Dalam pandangan para tokoh feminisme Islam, tafsir adalah pemikiran manusia yang dapat diubah sesuai perkembangan masyarakatnya.Tafsir tidak sakral. Yang suci dan sakral adalah Al-Quran. Untuk membebaskan perempuan dari penjara teologis, maka para tokoh feminisme Islam melakukan reinterpretasi ayat ayat gender dengan pendekatan kesetaraan dan keadilan gender dengan hasil sebagai berikut.
Berkaitan dengan ayat kepemimpinan (Qs. Annisa /34), penafsiran klasik mengatakan bahwa laki-laki pemimpin atas perempuan. Dalam pandangan para tokoh feminisme Islam, tidak ada satu ayatpun  dalam Alquran  yang melarang  perempuan menjadi pemimpin. Siapa saja boleh menjadi pemimpin asal memiliki kemampuan.

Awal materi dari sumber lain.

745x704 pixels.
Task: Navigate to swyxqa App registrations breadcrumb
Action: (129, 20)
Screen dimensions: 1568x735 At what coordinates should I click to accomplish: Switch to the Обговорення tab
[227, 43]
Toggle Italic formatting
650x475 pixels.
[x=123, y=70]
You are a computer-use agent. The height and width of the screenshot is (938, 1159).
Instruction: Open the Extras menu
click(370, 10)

Dalam masalah poligami (Qs.Annisa/3). Penafsiran klasik membolehkan poligami dengan batasan empat orang. Dalam pandangan feminisme Islam kebolehan poligami bersifat kontekstual dan perkawinan ideal dalam Islam adalah monogami
Berkaitan dengan hukum talak (Qs. Albaqarah/288), feminisme Islam berpandangan bahwa ketentuan hukum talak tidak adil. Menjatuhkan talak secara sepihak (oleh laki laki) adalah tidak adil dan menunjukkan derajat laki-laki lebih tinggi dari perempuan.

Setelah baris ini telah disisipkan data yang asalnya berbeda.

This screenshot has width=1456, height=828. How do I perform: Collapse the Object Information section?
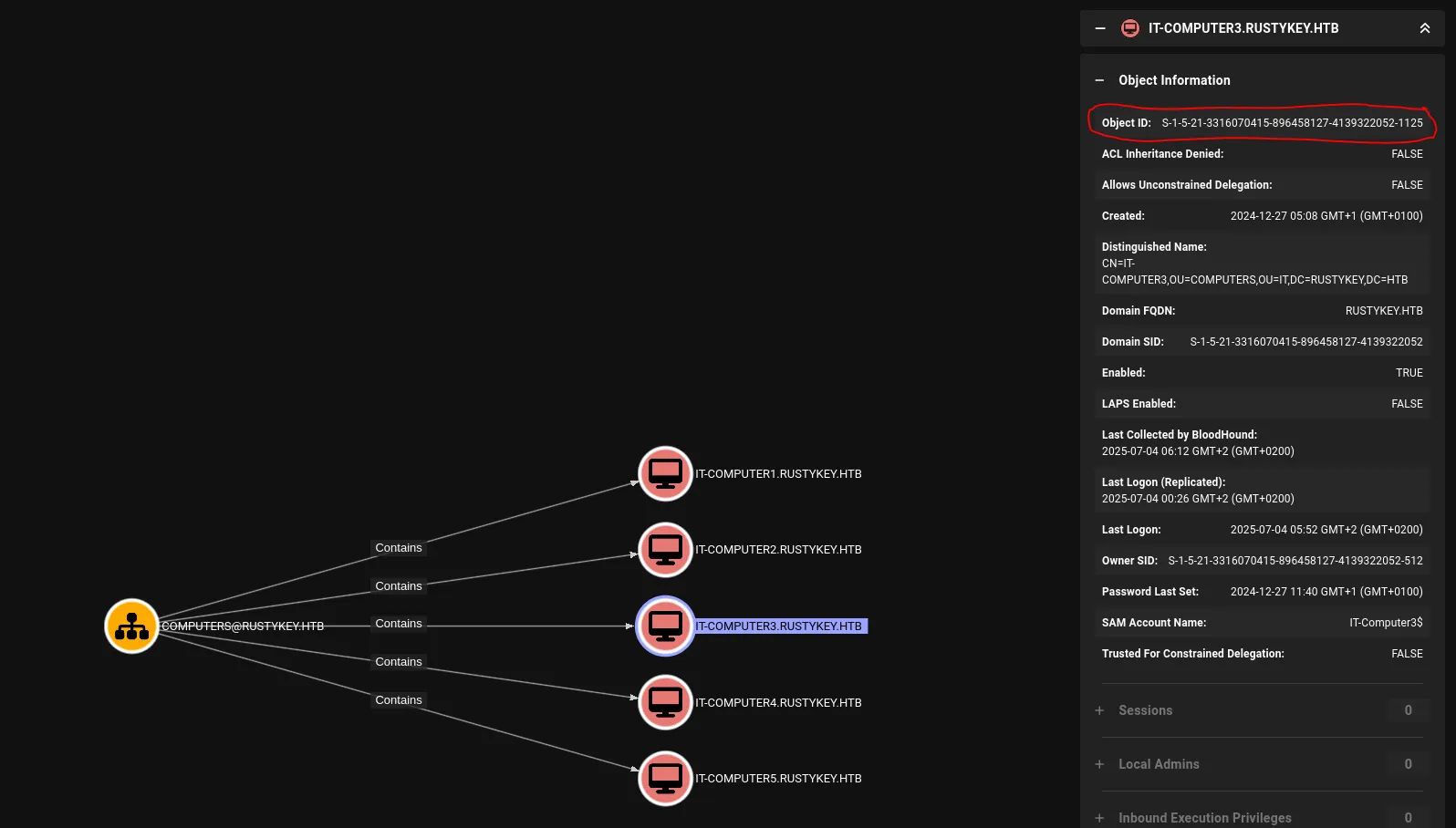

Ayat tentang  warisan (Qs. Annisa /11), dalam pandangan feminisme Islam,  pembagian warisan harus menganut azas keadilan dan manfaat bagi keluarga yang ditinggalkan baik laki-laki maupun perempuan. Pembagian warisan dengan model  2 :1 untuk anak laki-laki dan perempuan merupakan pembagian yang tidak adil. Pembagian warisan harus sama antara anak laki-laki dan perempuan.
 Bila diposisikan dalam perkembangan pemikiran dan pergerakan tentang kesetaraan dan keadilan gender secara global, para tokoh  feminisme Islam  yang telah memiliki keberanian  membawa soal gender dalam kehidupan keberagamaan,  dapat dilihat sebagai sebuah  kemajuan dalam perjuangan perempuan untuk menjadikan perempuan manusia utuh. Semua manusia dihadapan Tuhan setara.
Semoga peringatan hari Kartini 21 April  2021 dengan ulasan  dalam tulisan ini dapat menemukan momentumnya. Dewasa ini  muncul berbagai peraturan daerah (perda-perda) syariah yang di dalamnya membatasi gerak perempuan. Kalau tidak ada yang mau dan mampu menyuarakan kesetaraan dan keadilan gender, maka perempuan Islam terus terpuruk dalam dillema dan tertawan dalam penjara teologis.